Drove to Hotel de Montana Monteverde 011-506-645-5046. Monteverde is incredible: the birding is incredibly good and the roads are incredibly bad. You drive on boulders, not gravel and meet tour buses tearing around the corner on a one-lane road with cliffs on both sides. Don’t think about driving it at night. The hotel was lovely and empty, the only problem was the expensive food, which was easily solved by walking a block to a restaurant. Birds are everywhere, and the area deserves several days. The best birding spots we found were the Skywalk where you really get into the tops of the canopy, Finca Ecologica (full of Long-tailed Manakins) and of course the reserve itself. In two easy days with no rain we saw several Quetzals, including a pair digging their nest about 20 feet from us, Black Guan, Green Violet ear, Green-crowned Brilliant, Violet Sabrewing, Purple Throated Mountain Gem, Striped-tailed HB, Coppery-headed Emerald, Emerald Toucanet, Prong-billed Barbet, Spotted Barbtail, Streaked-breasted Treehunter, Slaty-backed nightingale Thrush, Slate-throated Redstart, Three-striped Warbler, Silver throated Tanager, White-eared Groundsparrow, Ochraceous Wren, and Long-tailed manakin.
Great birding at the skywalk then took forever driving down the East side of Monteverde. Road terrible, no signs. We would have turned around without 4-wheel drive. Felt lost the whole time (I NEVER get lost). Finally got to lovely Tabacon Lodge website is http://www.tabacon.com/. This is a famous hot springs resort adjacent to active Volcan Arenal. Gorgeous place, full of birds; don’t miss it. We got our room through Tabacon but they were full and put us in a new motel a few miles south. Views of car sized incandescent boulders rolling down the volcano were unforgettable. This is on the Caribbean slope, so we saw new birds. The best birds were seen along the hot water supply pipes above the resort. They included several Toucans, Chestnut-headed Oropendolas, Black-striped sparrow, Crimson Collared Tanager, Mealy Parrot and Black cheeked Woodpecker.

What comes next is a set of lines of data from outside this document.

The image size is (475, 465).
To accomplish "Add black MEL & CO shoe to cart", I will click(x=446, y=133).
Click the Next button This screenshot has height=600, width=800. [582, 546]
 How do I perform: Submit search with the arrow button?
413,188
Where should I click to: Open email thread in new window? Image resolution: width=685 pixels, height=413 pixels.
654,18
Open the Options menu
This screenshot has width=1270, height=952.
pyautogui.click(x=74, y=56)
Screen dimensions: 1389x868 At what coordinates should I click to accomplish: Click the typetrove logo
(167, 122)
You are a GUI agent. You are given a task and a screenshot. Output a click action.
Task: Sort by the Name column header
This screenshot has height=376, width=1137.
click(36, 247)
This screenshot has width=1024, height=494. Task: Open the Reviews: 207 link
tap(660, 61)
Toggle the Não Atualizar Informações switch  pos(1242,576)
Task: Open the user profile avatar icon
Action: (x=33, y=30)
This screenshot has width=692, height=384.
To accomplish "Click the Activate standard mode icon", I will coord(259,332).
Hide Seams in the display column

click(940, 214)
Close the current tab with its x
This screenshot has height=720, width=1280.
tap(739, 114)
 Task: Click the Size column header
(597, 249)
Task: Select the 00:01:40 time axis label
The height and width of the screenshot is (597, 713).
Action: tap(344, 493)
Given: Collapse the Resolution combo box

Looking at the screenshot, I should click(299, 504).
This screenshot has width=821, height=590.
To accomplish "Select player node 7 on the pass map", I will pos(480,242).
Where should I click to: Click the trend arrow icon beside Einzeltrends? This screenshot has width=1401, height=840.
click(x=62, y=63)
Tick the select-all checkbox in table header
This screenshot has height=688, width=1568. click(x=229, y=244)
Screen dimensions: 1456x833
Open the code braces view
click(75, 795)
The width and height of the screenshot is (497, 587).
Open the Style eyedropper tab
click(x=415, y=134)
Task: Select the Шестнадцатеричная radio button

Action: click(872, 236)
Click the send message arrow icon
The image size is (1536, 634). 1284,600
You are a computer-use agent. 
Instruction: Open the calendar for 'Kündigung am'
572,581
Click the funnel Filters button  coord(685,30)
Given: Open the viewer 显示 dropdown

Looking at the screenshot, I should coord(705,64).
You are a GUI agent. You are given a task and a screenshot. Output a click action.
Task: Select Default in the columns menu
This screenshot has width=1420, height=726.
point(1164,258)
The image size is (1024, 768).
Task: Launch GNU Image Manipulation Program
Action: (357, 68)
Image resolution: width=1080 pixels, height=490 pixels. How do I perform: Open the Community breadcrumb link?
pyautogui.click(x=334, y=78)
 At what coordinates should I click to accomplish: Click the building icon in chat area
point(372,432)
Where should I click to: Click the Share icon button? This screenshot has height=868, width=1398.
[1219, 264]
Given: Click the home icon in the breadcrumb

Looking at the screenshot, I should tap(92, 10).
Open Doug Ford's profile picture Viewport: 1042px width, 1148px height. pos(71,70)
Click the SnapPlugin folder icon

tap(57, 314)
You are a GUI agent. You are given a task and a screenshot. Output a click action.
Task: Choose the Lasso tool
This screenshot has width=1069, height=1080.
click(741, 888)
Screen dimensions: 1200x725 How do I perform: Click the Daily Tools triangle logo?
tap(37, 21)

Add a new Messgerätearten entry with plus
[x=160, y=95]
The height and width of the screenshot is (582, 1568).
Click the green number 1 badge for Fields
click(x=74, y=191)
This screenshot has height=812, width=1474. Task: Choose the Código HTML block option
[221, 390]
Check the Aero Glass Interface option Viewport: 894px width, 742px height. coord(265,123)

After leaving Tabacon, we drove the long windy road to San Jose. Uneventful except for one tree loaded with Oropendola nests. Stayed at Hampton Inn San Jose Airport 011-506-443-0043. No birds but cheap and close to the airport for our early flight.
May 12 Return on Continental via Houston
Costa Rica is unforgettable. We’re returning ASAP.